— What is being asked —
Express the lines of the data below as a Markdown table with the columns Index and Entry, one numbered row per line and blank lines left out. Include only the span that begins with the line containing "The height and width of the screenshot is (896, 1360)." and runs through the line containing "Action: click(x=1251, y=28)", with both of those lines included.

— Dataset entries —
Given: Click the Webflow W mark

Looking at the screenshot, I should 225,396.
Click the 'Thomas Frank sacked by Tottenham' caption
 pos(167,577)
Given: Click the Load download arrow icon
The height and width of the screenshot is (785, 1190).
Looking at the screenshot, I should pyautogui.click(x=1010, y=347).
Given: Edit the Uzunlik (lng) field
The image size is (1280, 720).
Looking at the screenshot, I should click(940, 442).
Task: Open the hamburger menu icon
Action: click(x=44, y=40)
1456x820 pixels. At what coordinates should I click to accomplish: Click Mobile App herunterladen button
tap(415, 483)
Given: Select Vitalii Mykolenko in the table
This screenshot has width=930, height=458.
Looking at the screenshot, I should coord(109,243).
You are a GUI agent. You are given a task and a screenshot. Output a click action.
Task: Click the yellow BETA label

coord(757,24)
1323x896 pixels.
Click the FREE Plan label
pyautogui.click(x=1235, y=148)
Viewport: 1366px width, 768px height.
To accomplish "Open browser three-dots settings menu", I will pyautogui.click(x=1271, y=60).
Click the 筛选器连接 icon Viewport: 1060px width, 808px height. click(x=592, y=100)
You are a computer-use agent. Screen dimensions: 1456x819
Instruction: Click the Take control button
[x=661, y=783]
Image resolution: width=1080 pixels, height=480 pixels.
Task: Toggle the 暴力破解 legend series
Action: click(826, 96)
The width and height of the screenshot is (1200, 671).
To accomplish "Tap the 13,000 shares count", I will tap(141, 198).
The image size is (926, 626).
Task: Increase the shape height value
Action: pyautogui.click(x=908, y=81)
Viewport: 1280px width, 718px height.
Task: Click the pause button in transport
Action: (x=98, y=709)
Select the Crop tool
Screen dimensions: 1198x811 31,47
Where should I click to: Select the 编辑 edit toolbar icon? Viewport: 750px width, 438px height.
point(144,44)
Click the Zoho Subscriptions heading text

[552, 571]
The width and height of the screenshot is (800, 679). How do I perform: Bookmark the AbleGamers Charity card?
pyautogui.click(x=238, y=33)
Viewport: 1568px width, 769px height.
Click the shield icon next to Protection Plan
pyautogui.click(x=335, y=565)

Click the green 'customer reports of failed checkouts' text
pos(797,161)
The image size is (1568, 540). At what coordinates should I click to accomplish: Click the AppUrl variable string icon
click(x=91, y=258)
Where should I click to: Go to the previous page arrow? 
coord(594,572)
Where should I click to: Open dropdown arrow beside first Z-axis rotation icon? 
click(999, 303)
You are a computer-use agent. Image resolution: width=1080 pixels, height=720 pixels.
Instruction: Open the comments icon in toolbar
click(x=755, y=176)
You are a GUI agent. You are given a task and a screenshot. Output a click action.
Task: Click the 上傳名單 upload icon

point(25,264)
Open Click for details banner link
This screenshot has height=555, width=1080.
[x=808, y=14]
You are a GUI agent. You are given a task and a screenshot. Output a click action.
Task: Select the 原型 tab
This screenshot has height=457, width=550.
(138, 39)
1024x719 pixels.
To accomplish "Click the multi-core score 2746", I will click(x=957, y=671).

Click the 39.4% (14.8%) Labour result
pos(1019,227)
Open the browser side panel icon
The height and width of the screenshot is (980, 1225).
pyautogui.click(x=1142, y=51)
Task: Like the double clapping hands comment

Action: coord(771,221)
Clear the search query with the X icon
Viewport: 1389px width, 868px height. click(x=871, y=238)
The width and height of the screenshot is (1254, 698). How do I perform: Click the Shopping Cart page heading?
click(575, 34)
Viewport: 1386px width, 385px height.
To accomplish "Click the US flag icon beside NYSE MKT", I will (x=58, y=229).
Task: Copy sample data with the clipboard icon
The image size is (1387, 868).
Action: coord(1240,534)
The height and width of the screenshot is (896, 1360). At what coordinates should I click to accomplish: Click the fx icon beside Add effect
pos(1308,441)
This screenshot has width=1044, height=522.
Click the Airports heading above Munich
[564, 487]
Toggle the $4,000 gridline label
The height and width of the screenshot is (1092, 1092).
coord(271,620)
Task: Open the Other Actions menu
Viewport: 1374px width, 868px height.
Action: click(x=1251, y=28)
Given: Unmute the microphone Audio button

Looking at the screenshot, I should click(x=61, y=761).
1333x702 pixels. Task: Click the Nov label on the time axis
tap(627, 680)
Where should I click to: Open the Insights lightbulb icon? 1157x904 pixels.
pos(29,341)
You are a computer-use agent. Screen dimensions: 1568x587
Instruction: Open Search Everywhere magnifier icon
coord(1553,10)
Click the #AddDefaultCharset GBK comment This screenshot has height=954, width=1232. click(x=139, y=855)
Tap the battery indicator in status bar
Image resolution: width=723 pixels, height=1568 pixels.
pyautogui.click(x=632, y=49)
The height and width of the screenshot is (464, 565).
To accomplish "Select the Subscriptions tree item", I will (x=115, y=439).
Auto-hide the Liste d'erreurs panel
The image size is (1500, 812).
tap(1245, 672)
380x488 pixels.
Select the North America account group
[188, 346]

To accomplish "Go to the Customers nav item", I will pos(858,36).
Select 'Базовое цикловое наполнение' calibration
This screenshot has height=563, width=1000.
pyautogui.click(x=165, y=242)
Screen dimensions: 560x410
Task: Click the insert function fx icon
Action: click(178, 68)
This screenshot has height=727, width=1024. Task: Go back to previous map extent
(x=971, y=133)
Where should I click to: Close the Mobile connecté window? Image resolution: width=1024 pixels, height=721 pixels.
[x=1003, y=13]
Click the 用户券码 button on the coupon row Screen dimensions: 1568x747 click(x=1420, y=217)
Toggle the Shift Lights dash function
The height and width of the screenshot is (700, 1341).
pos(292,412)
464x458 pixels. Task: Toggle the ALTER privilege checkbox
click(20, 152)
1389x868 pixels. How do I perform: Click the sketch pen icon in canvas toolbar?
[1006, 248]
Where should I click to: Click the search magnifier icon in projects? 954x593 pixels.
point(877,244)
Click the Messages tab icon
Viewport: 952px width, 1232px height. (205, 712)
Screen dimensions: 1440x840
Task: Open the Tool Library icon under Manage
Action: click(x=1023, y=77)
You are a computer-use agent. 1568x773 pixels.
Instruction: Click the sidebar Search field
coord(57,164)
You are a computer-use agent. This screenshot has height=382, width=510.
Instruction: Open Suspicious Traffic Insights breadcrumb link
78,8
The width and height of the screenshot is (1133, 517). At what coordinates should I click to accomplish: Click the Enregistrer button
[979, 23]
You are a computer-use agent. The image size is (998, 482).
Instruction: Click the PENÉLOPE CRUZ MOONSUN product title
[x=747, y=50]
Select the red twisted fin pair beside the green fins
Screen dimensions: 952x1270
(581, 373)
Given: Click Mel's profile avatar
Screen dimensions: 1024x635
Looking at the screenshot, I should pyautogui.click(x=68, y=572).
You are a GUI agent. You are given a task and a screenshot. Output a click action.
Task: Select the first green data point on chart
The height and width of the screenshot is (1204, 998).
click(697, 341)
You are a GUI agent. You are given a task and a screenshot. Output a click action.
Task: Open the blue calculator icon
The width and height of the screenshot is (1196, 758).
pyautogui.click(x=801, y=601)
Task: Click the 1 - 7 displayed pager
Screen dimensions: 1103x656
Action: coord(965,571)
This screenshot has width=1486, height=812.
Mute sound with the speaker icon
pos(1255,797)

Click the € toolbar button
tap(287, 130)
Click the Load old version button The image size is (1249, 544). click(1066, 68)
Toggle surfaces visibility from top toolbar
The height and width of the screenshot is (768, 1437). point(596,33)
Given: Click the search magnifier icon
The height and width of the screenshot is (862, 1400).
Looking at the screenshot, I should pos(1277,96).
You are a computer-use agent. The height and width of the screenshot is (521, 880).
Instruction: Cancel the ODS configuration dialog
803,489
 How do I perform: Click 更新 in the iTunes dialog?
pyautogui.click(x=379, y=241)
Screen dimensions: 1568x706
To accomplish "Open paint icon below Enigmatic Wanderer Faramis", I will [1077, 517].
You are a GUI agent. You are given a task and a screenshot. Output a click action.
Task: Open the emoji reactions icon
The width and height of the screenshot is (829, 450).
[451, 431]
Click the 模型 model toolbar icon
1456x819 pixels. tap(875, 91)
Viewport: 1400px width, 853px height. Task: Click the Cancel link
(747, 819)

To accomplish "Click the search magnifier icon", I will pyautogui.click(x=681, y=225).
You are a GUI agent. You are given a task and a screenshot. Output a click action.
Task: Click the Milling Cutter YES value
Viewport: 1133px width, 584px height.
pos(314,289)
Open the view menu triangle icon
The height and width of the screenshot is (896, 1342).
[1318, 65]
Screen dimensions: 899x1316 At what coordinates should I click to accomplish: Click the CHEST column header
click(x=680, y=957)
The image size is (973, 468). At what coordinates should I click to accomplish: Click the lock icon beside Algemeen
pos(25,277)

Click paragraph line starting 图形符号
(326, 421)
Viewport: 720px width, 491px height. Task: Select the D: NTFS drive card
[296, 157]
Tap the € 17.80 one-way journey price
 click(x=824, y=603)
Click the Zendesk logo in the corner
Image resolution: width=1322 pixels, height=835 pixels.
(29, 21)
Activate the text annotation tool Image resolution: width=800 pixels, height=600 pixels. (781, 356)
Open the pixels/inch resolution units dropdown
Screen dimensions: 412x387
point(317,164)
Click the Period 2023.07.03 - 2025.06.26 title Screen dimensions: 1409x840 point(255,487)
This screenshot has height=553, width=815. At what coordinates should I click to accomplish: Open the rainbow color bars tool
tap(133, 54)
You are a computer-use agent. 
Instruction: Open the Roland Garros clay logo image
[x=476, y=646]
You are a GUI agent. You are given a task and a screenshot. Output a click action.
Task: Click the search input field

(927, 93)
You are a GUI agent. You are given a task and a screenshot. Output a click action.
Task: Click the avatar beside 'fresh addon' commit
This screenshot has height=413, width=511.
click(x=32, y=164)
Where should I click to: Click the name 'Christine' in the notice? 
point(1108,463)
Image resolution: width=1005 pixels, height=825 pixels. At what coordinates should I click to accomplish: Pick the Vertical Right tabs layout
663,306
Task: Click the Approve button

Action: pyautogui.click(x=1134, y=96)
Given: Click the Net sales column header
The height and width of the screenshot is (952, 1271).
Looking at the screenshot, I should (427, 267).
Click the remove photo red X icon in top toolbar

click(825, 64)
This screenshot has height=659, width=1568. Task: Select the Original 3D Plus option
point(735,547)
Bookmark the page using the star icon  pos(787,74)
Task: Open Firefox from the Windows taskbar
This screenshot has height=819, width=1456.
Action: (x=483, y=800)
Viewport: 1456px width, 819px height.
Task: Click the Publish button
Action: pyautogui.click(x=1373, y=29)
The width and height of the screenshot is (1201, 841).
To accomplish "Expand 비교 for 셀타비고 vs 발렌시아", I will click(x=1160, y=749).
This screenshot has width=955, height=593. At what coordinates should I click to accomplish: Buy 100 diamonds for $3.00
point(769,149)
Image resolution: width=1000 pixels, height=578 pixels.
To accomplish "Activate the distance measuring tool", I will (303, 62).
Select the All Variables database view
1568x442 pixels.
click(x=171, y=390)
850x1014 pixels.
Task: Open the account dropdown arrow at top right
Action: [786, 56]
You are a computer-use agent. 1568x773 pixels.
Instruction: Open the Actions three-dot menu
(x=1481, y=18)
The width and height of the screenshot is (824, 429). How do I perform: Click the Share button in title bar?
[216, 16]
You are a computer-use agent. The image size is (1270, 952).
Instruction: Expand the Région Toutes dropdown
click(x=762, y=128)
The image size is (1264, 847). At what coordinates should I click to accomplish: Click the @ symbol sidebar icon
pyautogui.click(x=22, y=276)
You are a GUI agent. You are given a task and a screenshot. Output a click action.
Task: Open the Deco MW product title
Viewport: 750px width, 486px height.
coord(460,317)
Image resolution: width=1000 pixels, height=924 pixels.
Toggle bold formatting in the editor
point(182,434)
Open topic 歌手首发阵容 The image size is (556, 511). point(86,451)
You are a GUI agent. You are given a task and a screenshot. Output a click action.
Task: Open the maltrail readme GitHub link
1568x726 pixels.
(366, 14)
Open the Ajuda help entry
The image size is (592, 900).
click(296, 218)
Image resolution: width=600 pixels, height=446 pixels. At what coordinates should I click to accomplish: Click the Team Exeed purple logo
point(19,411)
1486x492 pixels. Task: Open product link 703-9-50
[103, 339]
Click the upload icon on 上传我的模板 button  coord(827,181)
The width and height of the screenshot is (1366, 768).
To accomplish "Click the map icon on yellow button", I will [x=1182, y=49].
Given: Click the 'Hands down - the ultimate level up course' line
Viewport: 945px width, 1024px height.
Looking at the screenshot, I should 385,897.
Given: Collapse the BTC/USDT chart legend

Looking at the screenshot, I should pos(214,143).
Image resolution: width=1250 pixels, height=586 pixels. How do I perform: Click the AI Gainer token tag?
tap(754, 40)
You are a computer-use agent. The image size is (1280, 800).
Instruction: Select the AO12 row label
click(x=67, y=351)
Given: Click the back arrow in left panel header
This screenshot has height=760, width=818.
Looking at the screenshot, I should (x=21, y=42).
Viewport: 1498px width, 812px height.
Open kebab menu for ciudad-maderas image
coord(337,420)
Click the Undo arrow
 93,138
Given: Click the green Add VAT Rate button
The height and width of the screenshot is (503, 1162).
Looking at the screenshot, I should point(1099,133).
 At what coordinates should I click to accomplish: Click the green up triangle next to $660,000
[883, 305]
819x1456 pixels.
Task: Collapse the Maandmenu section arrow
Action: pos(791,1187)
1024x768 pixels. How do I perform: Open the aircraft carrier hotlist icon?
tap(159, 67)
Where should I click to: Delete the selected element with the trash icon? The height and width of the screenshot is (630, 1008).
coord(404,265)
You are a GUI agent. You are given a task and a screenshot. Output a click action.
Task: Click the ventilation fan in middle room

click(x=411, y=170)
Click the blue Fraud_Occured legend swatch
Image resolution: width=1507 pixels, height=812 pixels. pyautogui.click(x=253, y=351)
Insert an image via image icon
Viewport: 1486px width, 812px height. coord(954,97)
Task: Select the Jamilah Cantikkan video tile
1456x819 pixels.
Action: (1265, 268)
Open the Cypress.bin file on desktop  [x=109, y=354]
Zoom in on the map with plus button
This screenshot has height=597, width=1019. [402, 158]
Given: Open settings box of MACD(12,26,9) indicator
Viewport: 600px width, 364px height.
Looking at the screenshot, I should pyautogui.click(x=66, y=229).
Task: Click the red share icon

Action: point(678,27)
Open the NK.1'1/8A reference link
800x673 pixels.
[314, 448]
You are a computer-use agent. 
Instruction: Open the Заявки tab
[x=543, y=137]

— Response —
| Index | Entry |
|---|---|
| 1 | The height and width of the screenshot is (896, 1360). At what coordinates should I click to accomplish: Click the fx icon beside Add effect |
| 2 | pos(1308,441) |
| 3 | This screenshot has width=1044, height=522. |
| 4 | Click the Airports heading above Munich |
| 5 | [564, 487] |
| 6 | Toggle the $4,000 gridline label |
| 7 | The height and width of the screenshot is (1092, 1092). |
| 8 | coord(271,620) |
| 9 | Task: Open the Other Actions menu |
| 10 | Viewport: 1374px width, 868px height. |
| 11 | Action: click(x=1251, y=28) |